■ EXERCISE TEXT ■
+-------+

WeeklyWorker

18.01.1996

Emergency action needed

LAST WEEK’S report by the British Medical Association on NHS casualty units demonstrates that stories of dismal breakdown of the accident and emergency service are not isolated incidents, but paint an accurate picture across the whole country.

Whipps Cross hospital in East London has been on “red alert”. Ambulances were admitted only for resuscitation emergencies. John Loxley, the Unison rep, told us:

“The problem is a shortage of staff, and so a shortage of beds which can be put into service. Morale is so low and the stress is so acute that this just adds to the problem of people going sick.”

+-------+

■ DATA EXTRACTS ■
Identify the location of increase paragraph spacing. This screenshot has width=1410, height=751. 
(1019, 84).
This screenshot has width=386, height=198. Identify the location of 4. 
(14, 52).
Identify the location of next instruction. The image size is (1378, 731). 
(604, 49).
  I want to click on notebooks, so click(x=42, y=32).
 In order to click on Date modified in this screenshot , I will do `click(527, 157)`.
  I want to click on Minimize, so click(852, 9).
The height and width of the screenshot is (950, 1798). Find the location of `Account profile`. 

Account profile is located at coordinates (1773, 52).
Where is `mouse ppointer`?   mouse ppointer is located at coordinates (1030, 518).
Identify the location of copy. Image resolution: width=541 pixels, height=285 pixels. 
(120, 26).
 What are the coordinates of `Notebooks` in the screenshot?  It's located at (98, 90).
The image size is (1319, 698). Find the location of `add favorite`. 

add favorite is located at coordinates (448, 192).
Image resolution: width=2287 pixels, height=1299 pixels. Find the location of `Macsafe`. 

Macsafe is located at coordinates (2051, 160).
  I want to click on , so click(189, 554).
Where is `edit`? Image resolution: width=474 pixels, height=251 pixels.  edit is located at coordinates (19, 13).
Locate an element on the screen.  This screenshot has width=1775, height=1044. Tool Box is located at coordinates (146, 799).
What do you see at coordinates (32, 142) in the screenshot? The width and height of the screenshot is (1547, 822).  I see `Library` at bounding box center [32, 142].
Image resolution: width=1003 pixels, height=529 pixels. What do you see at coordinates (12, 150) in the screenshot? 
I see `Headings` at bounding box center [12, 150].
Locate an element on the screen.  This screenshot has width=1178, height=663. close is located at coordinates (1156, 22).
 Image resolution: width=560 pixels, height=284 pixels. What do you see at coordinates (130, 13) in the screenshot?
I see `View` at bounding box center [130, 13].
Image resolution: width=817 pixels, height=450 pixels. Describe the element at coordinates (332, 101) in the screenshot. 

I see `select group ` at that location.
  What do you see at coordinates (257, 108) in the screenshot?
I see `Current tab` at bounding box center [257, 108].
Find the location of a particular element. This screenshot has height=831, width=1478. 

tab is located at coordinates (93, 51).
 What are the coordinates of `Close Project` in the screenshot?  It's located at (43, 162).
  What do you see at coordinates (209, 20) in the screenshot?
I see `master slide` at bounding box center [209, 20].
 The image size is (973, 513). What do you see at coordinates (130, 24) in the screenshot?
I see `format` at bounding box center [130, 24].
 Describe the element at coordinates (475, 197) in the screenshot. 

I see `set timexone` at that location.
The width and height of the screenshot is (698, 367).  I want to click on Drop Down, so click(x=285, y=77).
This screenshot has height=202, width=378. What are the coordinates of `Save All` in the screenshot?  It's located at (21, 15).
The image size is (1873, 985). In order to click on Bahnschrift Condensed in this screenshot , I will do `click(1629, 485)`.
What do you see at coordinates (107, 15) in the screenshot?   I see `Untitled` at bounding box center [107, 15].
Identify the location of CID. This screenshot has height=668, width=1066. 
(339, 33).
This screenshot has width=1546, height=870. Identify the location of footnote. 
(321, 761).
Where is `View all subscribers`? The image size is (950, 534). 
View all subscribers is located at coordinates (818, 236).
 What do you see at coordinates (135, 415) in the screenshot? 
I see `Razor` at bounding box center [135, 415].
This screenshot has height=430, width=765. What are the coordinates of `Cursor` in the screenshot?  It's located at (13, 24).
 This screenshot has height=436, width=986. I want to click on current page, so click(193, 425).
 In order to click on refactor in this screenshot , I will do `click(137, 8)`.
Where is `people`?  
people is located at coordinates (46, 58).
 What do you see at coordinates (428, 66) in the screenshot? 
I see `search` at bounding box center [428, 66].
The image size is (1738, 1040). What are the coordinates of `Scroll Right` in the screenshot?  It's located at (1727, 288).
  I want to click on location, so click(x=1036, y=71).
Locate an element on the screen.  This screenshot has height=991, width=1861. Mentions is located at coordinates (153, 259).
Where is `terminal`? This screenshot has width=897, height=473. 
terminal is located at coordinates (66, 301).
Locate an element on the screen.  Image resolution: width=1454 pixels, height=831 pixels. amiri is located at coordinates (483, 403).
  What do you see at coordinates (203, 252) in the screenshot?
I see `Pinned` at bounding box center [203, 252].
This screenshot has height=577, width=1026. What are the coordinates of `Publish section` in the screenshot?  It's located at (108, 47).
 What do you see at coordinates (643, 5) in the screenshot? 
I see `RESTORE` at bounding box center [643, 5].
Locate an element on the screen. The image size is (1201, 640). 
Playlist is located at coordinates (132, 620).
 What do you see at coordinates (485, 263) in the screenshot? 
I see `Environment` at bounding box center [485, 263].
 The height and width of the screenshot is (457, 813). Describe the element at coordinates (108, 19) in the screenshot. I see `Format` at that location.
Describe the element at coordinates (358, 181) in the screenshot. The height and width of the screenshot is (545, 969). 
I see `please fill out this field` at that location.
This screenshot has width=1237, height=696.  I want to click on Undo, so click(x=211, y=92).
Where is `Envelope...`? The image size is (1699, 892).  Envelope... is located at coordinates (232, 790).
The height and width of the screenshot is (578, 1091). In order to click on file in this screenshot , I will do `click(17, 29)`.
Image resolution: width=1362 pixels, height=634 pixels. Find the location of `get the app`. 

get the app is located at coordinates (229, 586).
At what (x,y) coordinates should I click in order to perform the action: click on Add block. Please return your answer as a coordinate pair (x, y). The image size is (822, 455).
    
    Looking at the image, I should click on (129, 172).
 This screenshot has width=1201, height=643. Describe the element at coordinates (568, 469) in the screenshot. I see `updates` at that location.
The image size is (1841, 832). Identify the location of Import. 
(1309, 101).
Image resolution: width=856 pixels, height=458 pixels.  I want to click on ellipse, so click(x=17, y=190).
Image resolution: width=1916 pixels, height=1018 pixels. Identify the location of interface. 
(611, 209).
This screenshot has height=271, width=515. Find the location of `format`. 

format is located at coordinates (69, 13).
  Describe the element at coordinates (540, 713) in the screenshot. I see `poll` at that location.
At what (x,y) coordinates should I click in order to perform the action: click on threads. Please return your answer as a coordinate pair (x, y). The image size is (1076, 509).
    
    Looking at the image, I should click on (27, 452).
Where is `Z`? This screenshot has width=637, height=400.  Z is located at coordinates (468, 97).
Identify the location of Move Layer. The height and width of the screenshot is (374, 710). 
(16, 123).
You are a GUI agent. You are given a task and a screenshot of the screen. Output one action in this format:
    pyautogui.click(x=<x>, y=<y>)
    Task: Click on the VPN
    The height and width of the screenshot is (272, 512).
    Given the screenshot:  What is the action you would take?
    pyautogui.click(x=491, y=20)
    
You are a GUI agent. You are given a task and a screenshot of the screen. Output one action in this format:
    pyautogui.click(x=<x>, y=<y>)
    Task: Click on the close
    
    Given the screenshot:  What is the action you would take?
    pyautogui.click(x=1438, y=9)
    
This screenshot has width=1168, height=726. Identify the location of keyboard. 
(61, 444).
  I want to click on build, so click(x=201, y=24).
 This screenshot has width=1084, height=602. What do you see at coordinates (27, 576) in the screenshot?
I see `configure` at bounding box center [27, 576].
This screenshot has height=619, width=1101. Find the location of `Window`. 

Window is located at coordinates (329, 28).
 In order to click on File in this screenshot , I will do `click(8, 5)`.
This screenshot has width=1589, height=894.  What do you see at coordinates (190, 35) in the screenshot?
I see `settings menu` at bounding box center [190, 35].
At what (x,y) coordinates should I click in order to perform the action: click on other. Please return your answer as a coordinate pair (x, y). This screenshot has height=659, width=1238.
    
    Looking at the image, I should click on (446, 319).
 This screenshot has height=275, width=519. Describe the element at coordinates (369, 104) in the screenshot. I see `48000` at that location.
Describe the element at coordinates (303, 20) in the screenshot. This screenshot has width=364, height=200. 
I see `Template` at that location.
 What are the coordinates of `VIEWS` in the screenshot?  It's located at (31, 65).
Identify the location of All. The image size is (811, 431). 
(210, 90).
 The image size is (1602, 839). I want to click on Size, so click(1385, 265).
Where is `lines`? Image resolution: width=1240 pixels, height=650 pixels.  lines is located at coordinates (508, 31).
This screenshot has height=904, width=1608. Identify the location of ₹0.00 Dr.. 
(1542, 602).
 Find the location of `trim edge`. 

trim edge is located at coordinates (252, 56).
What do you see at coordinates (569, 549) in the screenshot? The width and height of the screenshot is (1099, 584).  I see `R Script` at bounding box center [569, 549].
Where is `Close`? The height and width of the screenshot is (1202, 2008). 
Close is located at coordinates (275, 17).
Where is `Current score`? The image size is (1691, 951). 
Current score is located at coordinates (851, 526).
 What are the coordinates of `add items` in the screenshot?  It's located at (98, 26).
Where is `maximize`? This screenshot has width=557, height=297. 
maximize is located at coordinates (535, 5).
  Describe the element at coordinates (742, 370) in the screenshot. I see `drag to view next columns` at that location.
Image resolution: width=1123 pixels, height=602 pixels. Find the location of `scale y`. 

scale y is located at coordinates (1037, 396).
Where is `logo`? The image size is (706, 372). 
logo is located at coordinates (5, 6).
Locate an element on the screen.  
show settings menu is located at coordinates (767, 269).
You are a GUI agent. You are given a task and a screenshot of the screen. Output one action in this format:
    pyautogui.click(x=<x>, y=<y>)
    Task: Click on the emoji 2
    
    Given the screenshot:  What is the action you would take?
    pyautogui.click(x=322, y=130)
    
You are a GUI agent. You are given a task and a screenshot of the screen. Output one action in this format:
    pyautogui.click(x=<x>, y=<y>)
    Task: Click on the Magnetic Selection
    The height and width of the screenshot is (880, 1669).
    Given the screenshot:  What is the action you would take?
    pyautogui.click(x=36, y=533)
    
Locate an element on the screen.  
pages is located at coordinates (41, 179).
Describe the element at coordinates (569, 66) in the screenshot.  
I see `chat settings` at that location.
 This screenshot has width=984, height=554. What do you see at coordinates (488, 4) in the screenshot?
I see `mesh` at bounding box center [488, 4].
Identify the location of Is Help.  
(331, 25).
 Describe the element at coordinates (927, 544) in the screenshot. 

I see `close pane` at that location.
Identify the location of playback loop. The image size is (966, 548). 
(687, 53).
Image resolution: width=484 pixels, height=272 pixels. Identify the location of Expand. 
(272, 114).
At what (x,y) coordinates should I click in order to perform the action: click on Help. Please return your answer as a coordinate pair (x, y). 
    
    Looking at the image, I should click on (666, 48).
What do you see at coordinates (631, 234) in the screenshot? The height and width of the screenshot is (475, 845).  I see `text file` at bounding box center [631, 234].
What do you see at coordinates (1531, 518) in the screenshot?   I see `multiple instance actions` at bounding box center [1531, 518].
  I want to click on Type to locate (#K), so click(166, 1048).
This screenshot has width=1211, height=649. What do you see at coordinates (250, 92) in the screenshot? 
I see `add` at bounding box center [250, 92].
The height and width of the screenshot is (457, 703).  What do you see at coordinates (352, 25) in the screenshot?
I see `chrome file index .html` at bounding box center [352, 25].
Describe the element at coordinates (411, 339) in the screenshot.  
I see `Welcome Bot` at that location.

+-------+

■ AIM OF THE EXERCISE ■
Continue the newspaper article on the crisis in NHS casualty units, starting right after the last sentence of the quote from the Unison rep.

■ EXPECTED ANSWER ■
Yet over £100 million a year is now being spent on redundancies, while one in six acute beds have been lost since 1990, when the internal market was introduced. A worker at Christie’s hospital in Manchester, which specialises in cancer treatment, told us how this occurs: “Purchasers such as fund-holding GPs have to buy our services, which means a large slice is taken from their budget. So they often refer patients directly to a general surgeon, who may attempt chemotherapy or radiotherapy themselves. This is a bit like me trying to unblock the sink instead of calling a plumber.”

The Labour Party, for all its sniping at these glaring failures, is committed to the same basic medicine. Like the Tories, it peddles the lie that we can no longer ‘afford’ an all-embracing health service. What they mean is capitalism no longer wishes to fund it.

It is time for workers to take some emergency action of their own.